In this tutorial, we'll take a look at the Pandas error:

ValueError: DataFrame constructor not properly called!

First, we'll create examples of how to produce it.

Next, we'll explain the reason and finally, we'll see how to fix it.

ValueError: DataFrame constructor not properly called

Let's try to create DataFrame by:

import pandas as pd
df = pd.DataFrame(0)
df = pd.DataFrame('a')

All of them result into error:

ValueError: DataFrame constructor not properly called!

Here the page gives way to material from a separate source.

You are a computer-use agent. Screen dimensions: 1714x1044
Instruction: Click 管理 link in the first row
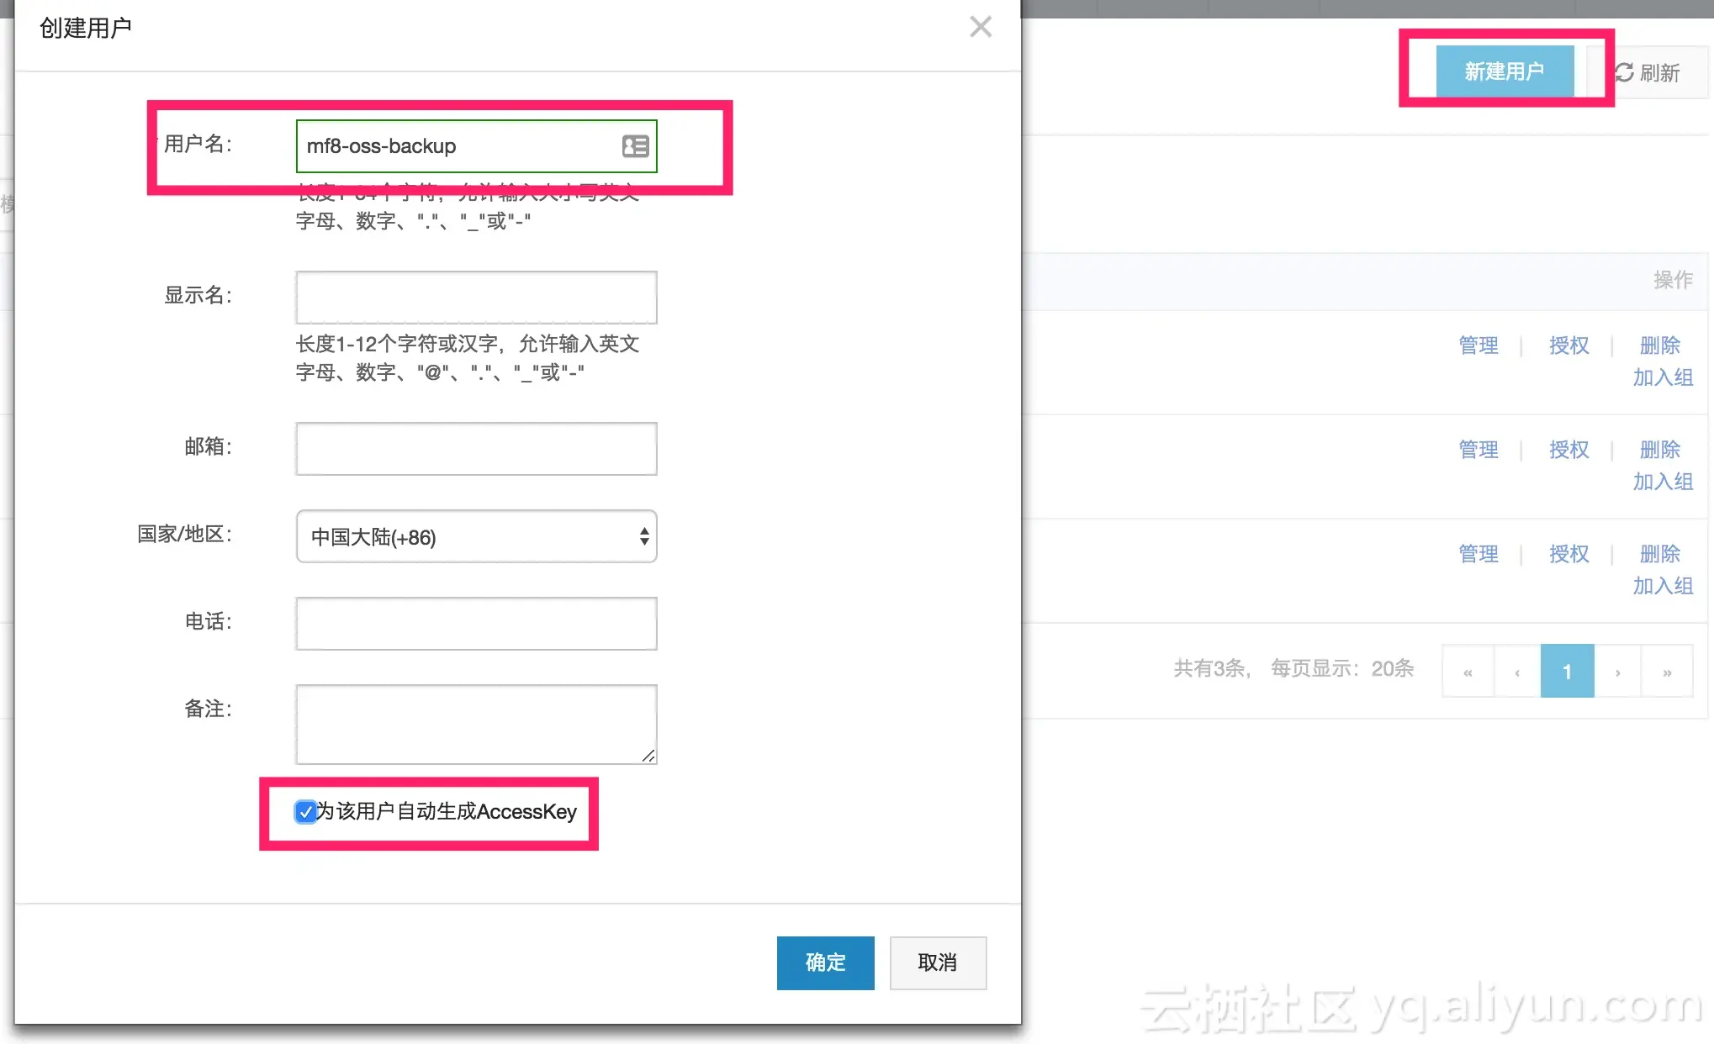1478,345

The same will happen if we try to create DataFrame from directly:

class k:
      pass

a = k()
pd.DataFrame(a)

Reason

There are multiple reasons to get error like:

ValueError: DataFrame constructor not properly called!

Pass single value

One reason is trying to pass single value and no index:

df = pd.DataFrame('a')

this results in:

ValueError: DataFrame constructor not properly called!

Object to DataFrame

Sometimes we need to convert object as follows:

class k:
    def __init__(self, name, ):
        self.name = name
        self.num = 0

a = k('test')
pd.DataFrame(a)

This is not possible and result in:

ValueError: DataFrame constructor not properly called!

Solution - single value

To solve error - ValueError: DataFrame constructor not properly called - when we pass a single value we need to use a list - add square brackets around the value. This will convert the input vector value:

import pandas as pd
df = pd.DataFrame(['a'])

The result is successfully created DataFrame:

0
0 a

Solution - object to DataFrame

To convert object to DataFrame we can follow next steps:

class k:
    def __init__(self, name, ):
        self.name = name
        self.num = 0

a = k('test')

To convert object "a" to DataFrame first convert it to JSON data by:

import json

print(json.dumps(a.__dict__))

the result is:

'{"name": "test", "num": 0}'

Next we convert the JSON string to dict:

json.loads(data)

result:

{'name': 'test', 'num': 0}

And finally we create DataFrame by:

pd.DataFrame.from_dict(json.loads(data), orient='index').T

the object is converted to Pandas DataFrame:

name num
0 test 0

Conclusion

In this article, we discussed error: ValueError: DataFrame constructor not properly called! reasons and possible solutions.